Martedì 3 dicembre è, per l’Italia e per il Veneto, una giornata particolare poiché viene emessa, dopo più di un anno dall’omicidio, la sentenza riguardante la morte di Giulia Cecchettin.
Il 25 novembre, durante la Giornata Internazionale contro la Violenza sulle Donne, il procuratore Andrea Petroni, rappresentante dell’accusa, durante la terza udienza alla corte di Assise del tribunale di Venezia, aveva chiesto l’ergastolo con aggravante di crudeltà, premeditazione e stalking. “Mi sembra difficile trovare una premeditazione più provata di questa. E’ un caso di scuola, pensato non 12 ore prima, 4 giorni prima, eseguito quotidianamente (…). Se tu conosci la vittima, se tu la incontri, se tu le sei legata, se tu ne apprezzi la vitalità, tu il tuo impulso lo dovresti rivedere non una, ma mille volte”.

Completamente diversa è stata l’arringa della difesa di Filippo Turetta, che sosteneva che l’omicida non avesse avuto intenzione di ucciderla, ma solo di sequestrarla, cercando così di confutare la tesi della premeditazione, che avrebbe portato ad un ergastolo sicuro, e quindi a 30 anni di reclusione. Giovanni Caruso infatti, legale di Turetta, leggeva le dichiarazioni del suo cliente, dove affermava che inizialmente voleva solo convincerla a rimettersi con lui. L’avvocato inoltre sottolineava anche il fatto che Filippo non era in sé in quel momento e che quindi non poteva esserci il fattore della crudeltà.

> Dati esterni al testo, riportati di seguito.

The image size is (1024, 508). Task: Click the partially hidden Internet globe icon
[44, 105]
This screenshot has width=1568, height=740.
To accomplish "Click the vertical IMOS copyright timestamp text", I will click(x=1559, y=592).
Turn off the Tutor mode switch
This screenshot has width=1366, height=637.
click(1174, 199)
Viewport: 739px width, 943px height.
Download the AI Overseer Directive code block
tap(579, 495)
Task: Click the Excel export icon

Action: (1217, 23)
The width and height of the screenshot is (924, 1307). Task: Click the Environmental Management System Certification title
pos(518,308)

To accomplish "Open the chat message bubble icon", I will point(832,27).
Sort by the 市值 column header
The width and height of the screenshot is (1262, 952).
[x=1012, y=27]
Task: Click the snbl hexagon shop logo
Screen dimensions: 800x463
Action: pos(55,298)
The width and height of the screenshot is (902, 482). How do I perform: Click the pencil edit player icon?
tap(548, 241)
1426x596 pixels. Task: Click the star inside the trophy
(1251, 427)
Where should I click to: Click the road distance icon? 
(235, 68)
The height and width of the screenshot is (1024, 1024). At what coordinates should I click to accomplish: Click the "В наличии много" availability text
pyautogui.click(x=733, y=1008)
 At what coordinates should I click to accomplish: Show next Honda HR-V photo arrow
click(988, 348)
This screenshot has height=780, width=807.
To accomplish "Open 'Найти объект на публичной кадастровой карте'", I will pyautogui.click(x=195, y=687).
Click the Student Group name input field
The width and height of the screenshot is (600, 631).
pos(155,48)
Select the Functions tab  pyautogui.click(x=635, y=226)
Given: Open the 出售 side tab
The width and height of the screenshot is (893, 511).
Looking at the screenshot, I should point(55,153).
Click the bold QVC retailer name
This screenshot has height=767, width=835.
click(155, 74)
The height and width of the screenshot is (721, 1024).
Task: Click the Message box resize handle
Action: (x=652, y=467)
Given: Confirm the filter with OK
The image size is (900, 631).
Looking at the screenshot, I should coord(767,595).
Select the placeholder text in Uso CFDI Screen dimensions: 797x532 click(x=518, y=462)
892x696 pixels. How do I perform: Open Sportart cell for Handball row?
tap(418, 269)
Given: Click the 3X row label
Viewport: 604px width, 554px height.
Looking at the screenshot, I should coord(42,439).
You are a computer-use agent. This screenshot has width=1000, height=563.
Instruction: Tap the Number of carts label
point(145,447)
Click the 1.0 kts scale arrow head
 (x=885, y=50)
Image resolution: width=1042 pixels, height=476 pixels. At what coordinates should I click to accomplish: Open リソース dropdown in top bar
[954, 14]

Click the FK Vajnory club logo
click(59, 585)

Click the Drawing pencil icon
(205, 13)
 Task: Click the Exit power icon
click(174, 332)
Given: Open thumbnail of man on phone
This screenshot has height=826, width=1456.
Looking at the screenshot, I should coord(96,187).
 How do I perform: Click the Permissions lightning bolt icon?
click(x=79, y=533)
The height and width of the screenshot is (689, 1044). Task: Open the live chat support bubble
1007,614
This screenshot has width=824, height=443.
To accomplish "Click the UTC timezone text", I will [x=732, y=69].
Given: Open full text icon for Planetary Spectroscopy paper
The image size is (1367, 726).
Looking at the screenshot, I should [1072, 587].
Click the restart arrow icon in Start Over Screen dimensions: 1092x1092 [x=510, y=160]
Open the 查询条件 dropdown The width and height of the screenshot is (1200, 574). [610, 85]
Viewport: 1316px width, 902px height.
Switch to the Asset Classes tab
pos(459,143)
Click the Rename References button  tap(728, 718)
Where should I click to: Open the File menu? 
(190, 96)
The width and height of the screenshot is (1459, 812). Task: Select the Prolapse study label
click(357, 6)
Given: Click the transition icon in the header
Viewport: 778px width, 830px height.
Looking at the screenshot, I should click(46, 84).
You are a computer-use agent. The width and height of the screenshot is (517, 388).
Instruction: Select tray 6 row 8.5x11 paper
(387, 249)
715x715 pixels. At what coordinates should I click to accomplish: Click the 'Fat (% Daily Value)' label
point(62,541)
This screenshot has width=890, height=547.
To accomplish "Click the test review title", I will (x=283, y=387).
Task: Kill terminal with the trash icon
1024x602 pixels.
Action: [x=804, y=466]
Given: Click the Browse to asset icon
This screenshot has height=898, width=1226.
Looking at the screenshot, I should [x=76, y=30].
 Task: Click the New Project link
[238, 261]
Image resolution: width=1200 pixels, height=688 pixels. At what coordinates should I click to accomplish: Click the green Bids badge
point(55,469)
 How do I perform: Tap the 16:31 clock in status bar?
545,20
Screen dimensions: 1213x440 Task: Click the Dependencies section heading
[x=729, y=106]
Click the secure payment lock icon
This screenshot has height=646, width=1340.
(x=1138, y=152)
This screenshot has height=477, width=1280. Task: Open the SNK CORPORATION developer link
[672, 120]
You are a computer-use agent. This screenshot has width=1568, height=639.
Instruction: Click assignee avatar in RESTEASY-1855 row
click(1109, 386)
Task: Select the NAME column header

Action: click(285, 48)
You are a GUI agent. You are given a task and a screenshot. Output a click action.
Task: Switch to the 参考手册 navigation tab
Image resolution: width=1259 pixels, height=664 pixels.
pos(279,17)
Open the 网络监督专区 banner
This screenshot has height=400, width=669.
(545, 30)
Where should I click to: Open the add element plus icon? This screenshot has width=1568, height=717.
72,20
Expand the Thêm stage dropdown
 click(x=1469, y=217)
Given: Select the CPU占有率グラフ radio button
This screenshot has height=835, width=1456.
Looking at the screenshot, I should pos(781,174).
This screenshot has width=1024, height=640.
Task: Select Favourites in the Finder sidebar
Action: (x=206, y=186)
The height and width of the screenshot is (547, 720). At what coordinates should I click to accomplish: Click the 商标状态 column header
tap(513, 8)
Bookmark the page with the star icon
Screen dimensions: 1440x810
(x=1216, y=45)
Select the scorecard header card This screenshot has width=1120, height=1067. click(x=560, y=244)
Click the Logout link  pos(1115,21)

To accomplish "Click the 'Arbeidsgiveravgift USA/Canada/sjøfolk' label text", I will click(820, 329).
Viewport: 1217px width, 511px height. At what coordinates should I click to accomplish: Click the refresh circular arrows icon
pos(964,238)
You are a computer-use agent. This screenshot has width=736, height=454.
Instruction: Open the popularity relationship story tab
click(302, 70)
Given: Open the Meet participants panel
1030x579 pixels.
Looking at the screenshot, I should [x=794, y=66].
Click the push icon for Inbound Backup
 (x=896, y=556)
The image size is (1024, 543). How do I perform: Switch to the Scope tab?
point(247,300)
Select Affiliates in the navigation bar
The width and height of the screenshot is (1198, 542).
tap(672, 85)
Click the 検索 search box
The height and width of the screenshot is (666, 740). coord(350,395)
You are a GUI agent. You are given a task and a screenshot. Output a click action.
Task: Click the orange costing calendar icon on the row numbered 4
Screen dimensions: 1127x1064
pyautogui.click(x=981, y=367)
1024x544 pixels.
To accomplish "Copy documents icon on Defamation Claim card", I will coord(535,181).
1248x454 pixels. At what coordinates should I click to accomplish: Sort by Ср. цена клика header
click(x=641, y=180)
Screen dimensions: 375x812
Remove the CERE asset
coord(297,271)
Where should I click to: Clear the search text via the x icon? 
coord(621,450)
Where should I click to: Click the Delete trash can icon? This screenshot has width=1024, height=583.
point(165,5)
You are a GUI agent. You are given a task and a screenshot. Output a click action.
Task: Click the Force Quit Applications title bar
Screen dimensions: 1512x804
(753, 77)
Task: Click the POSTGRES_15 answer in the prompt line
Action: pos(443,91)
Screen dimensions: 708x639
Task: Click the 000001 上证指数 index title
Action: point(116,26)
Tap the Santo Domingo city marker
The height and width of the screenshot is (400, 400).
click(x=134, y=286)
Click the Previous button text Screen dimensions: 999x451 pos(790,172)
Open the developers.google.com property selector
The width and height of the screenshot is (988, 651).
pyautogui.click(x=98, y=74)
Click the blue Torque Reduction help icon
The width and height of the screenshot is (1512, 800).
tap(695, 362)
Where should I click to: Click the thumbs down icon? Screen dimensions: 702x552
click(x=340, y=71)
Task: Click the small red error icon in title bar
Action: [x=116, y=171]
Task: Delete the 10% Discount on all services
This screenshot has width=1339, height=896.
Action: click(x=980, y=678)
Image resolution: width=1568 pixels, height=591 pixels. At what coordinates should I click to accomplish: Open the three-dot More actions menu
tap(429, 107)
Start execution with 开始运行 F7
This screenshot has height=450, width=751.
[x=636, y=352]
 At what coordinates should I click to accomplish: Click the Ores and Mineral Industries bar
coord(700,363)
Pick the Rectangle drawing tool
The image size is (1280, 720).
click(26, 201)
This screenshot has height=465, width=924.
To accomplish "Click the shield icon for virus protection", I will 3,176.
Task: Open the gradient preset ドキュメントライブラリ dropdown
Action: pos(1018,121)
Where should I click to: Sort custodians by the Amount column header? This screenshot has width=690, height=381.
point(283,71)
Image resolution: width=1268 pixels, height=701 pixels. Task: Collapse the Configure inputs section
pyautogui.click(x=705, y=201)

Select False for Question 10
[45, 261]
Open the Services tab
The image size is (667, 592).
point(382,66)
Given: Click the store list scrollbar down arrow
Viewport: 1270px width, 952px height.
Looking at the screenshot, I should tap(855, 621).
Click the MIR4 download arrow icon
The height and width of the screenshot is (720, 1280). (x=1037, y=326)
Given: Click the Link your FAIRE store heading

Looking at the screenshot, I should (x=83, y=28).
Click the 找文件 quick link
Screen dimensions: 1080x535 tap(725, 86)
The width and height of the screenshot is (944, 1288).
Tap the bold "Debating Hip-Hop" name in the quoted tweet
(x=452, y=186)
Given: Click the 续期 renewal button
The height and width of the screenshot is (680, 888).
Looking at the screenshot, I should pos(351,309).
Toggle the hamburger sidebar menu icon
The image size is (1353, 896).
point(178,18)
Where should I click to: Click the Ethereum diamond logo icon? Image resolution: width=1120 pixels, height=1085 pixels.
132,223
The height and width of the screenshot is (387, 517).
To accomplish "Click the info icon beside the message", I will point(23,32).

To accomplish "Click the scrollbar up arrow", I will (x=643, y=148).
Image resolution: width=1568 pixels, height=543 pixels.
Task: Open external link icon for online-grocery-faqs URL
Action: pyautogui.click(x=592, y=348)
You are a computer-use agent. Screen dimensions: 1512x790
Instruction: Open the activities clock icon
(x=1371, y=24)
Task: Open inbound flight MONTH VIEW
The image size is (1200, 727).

“Mi sono nuovamente sentito offeso e la memoria di Giulia umiliata”, così dichiarava in un post Gino Cecchettin, il padre di Giulia, dopo le dichiarazioni di Caruso. E ancora “[…] Credo che nell’esercitare questo diritto sia importante mantenersi entro un limite che […] è dettato dal buon senso e dal rispetto umano ”, riferendosi al diritto di difesa dell’imputato.

Ma ecco che, il 3 dicembre, abbiamo la sentenza definitiva, e tanto attesa da molti italiani, che condanna Turetta all’ergastolo, attribuendogli la premeditazione. Sconterà la pena al carcere di Montorio, dove tra 26 anni, nel 2049, potrà chiedere la libertà condizionale.
“La mia sensazione è che abbiamo perso tutti come società, che nessuno mi darà indietro Giulia. […] Io penso che la violenza di genere non si combatta con le pene, ma vada combattuta con la prevenzione, insegnando concetti che sono forse un po’ troppo lontani. […] Quindi come essere umano mi sento sconfitto. Come papà non è cambiato nulla rispetto a ieri, rispetto a un anno fa.” Questa la dichiarazione del padre Gino poco dopo la condanna.
Si conclude così la prima fase del caso Cecchettin, uno dei più seguiti in Italia, e che ha portato, grazie al suo peso, alla denuncia di molti altri abusi e persecuzioni, creando forse una nuova sensibilità nella nostra società. Proprio a Verona, nel periodo da agosto a novembre 2024, si sono contati più di 170 nuovi casi solo nel centro antiviolenza P.E.T.R.A. e, in generale in Italia, con un aumento del 87,5% di denunce.